## WHAT YOU WILL DO:
1. Answer these from the article about Shannade Clermont:
(a) On which reality TV show did Shannade appear in 2015?
(b) What sentence did she receive in April?
(c) Where was Alesi found dead?
2. Resume the article about Shannade Clermont from where it stops.

## PROVIDED PASSAGE:
════════════════
Shannade Clermont made her reputation on being “bad.”

As one half of the Clermont Twins, she shot to social media fame after a 2015 stint on the Oxygen reality TV show “Bad Girls Club,” where she and sister Shannon stole every scene they were in, thanks to their glamorous get-ups, matching mini Yorkies and antagonistic antics.

Now she’s heading to jail.

In April, Shannade, 25, was sentenced to a year in prison after pleading guilty to wire fraud for stealing debit card information from James Alesi — whom, she told The Post, was her “sugar daddy.”

Worse, it happened on Jan. 31, 2017 — the night Alesi, a 42-year-old real estate broker, overdosed and died following what prosecutors described as a $400 “prostitution date” with the influencer at his Manhattan apartment.

“He wasn’t asleep when I left — he was just drunk,” an emotional Shannade told The Post. “I have never been around people who have been on heavy drugs, so I didn’t really know.

“It was like, ‘Oh, he was a drunk mess.’ I was annoyed . . . [I thought] he was playing games. So I just left.”

She admitted she took his card and, over the next few months, went on a $20,000 shopping spree, using it to pay her rent, purchase flights and splurge on Valentino shoes, a Philipp Plein jacket and Beats headphones, among other luxury items.

But it turned out Alesi wasn’t playing. The day after their date, he was found dead in his East 53rd Street apartment from an overdose of cocaine mixed with fentanyl.

Shannade said she didn’t find out Alesi had died until later, but she agrees the situation looks bad.

“From the outside looking in, it looks like I knew he was dead and was like ‘haha’ . . . and that’s really sick,” said Shannade.

Shannon, also at The Post’s interview, defended her sister, saying it’s “sick” anyone could think that Shannade knew Alesi was dead or dying and that she didn’t call 911.

But Shannade has faced public criticism — after all, she kept spending even after Alesi’s death — thanks in part to the sisters’ often brash, shameless personae.
════════════════
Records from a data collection
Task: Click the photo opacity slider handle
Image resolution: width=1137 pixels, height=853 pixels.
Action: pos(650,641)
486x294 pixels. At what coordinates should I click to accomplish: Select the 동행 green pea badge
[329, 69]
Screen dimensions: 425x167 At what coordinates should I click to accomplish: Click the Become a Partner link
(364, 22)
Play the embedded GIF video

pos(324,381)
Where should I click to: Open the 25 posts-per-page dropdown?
════════════════
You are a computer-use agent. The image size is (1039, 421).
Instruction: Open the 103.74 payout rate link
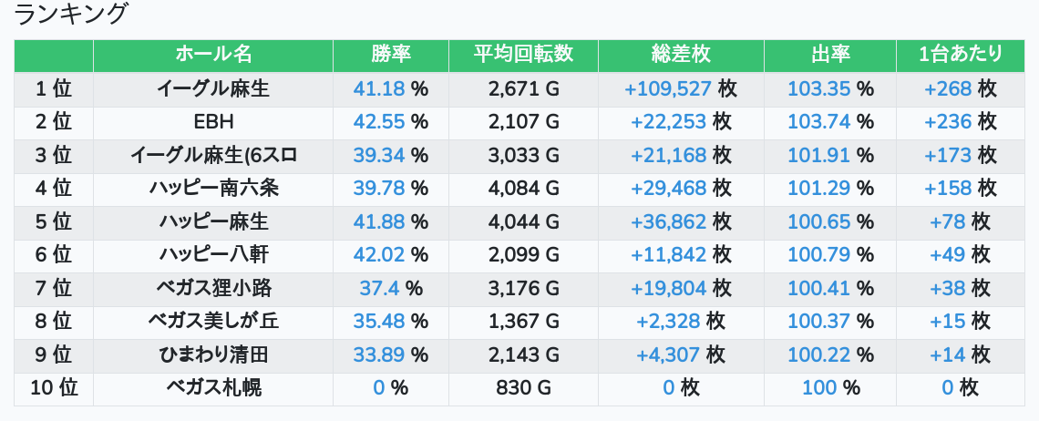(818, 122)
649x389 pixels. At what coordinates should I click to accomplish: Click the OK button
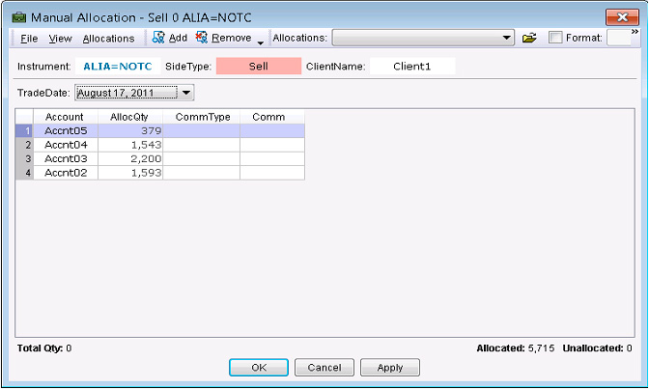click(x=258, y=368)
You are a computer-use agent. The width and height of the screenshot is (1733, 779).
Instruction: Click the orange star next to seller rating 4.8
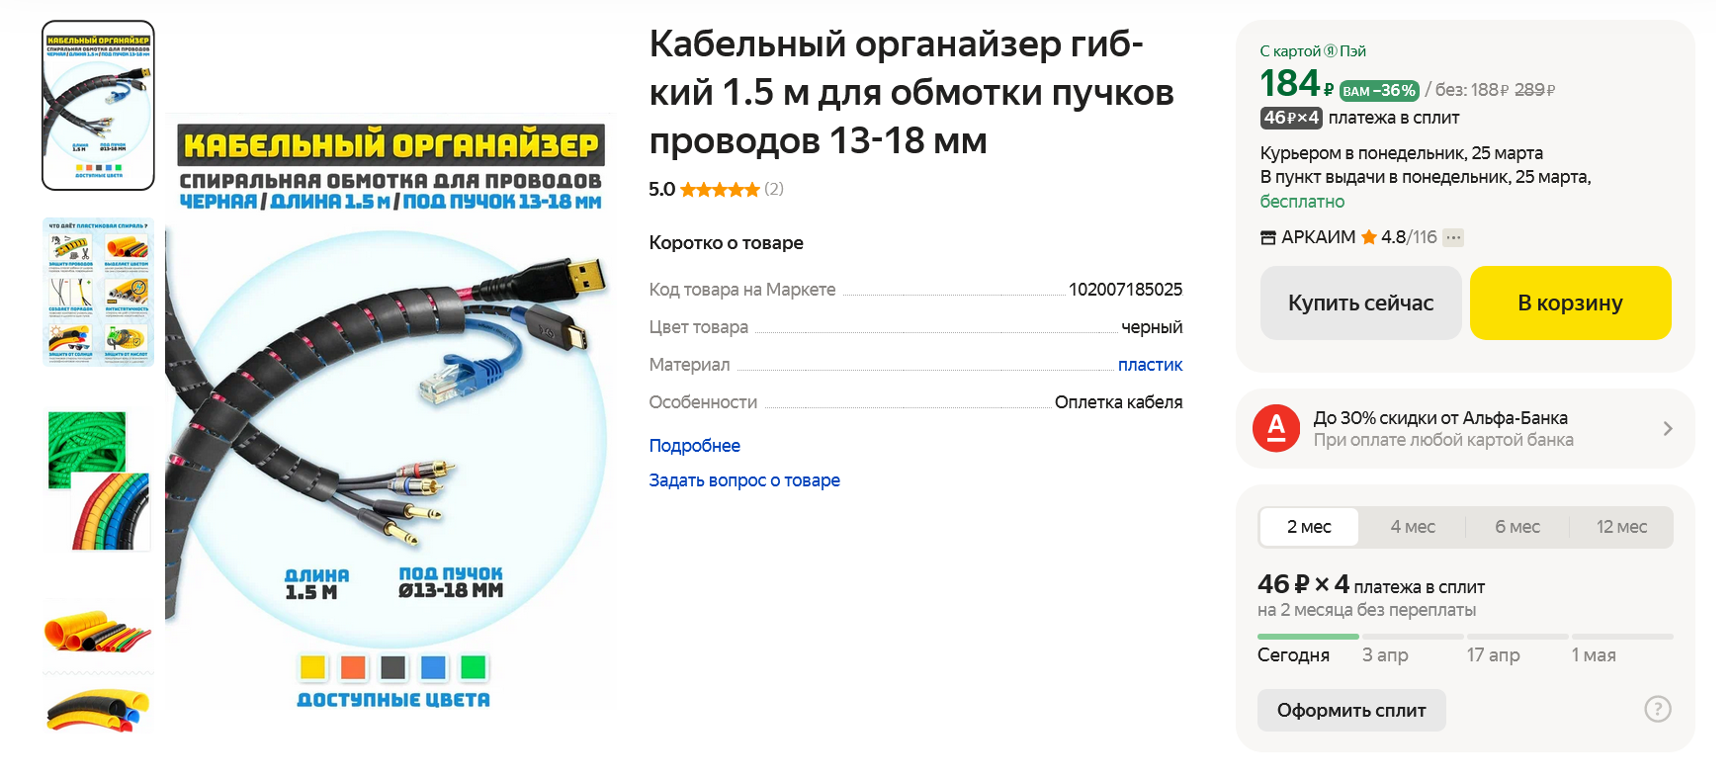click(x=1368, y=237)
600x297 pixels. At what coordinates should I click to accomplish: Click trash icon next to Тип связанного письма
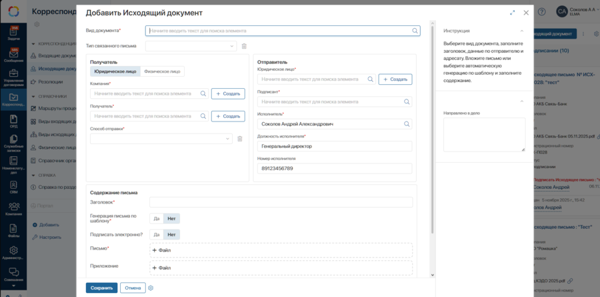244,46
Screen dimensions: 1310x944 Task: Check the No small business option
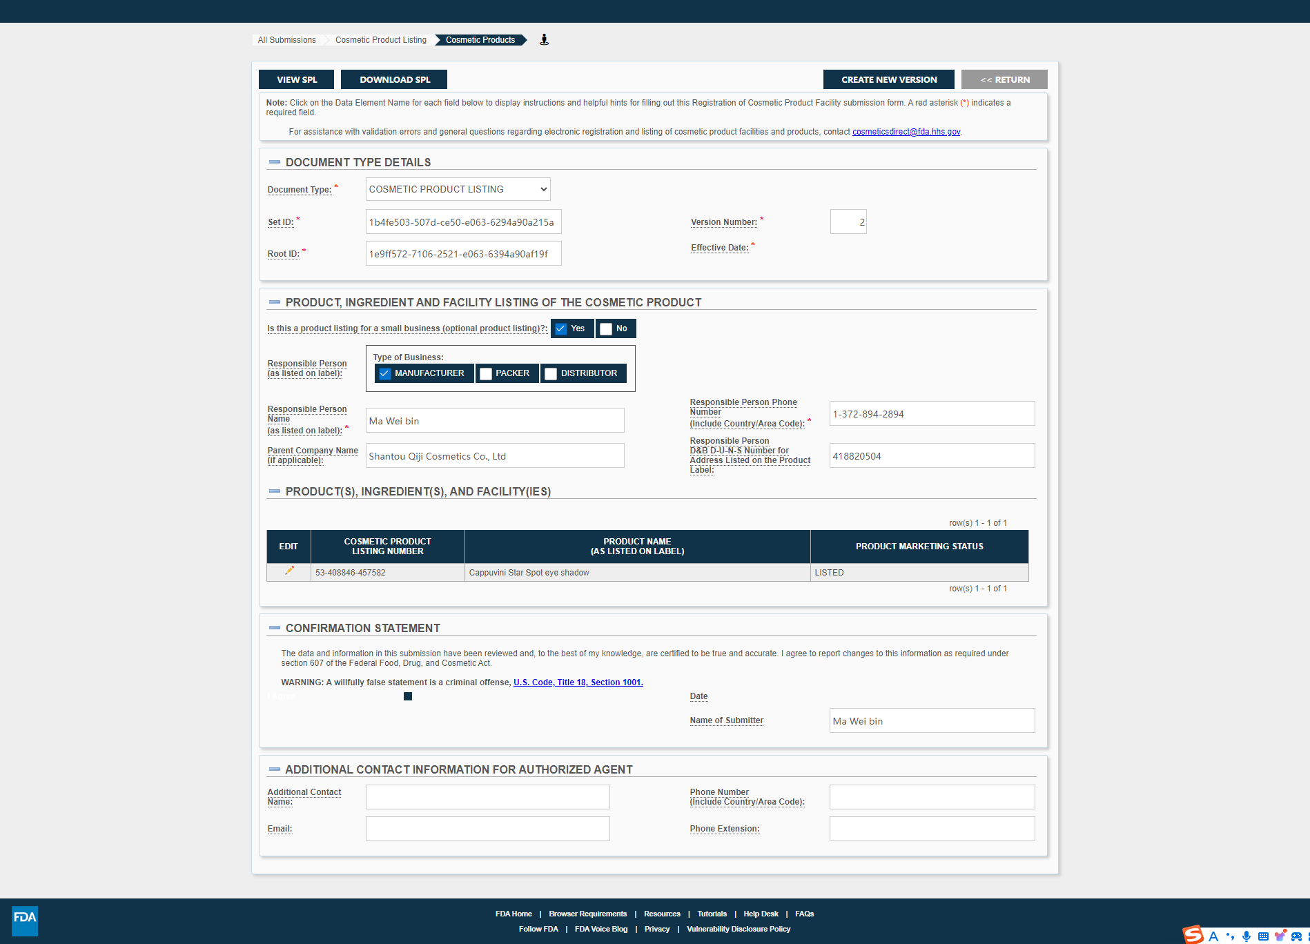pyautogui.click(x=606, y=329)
════════════════
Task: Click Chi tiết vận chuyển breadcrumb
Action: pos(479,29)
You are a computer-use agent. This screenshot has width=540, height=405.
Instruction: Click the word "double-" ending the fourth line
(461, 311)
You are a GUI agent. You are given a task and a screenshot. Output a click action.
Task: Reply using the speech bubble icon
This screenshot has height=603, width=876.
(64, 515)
════════════════
## RESPONSES IN ORDER:
1.
(a) The Oxygen show "Bad Girls Club."
(b) A year in prison.
(c) In his East 53rd Street apartment.

2.
James Alesi
James AlesiTwitter

Still, she maintains there’s more to her than what you see in the news and on social media, where the sisters boast 1.3 million Instagram followers on their shared account.

She says she is a businesswoman with a strong work ethic and a genuine love of fashion and beauty, not some coldhearted gold digger obsessed with fame and fortune.

And she insists that she didn’t lead Alesi down any bad paths.

“The thing was, he was known as a sugar daddy — very known,” Shannade said. “He’s not, like, an innocent person.”

The Clermont Twins were born in Montclair, NJ, the youngest of five children, but largely grew up in Dallas, Ga., where they moved at age 9.

Their dad, from Haiti, owned a moving company, and their Jamaican mom ran a day care. The parents stressed the importance of hard work and good grades. But the twins longed for a more glamorous life.

“It was our aunt that would bring us to fashion shows at a young age in New York,” said Shannon. “She made her own clothes, and we were so fascinated by it.”

They say they later attended fashion school in New York, with Shannade graduating from Parsons and Shannon from the Fashion Institute of Technology. But before getting their bachelor’s degrees in 2016, the twins took some time to film “Bad Girls Club” in 2015.

“It was not like we wanted to be bad girls,” said Shannon, adding that she and Shannade thought the show would be good exposure as they pursued their own fashion empire.

“I don’t feel like we really prepared ourselves [for being on a reality series] . . . We thought we’d show up, show our style.”

The twins got kicked off the show halfway through filming — for threatening castmates during an argument — but it only raised their profile. Soon they were starring in a music video for Future, posing as Kim Kardashian clones for the Yeezy Season 6 campaign and attending shows at New York Fashion Week.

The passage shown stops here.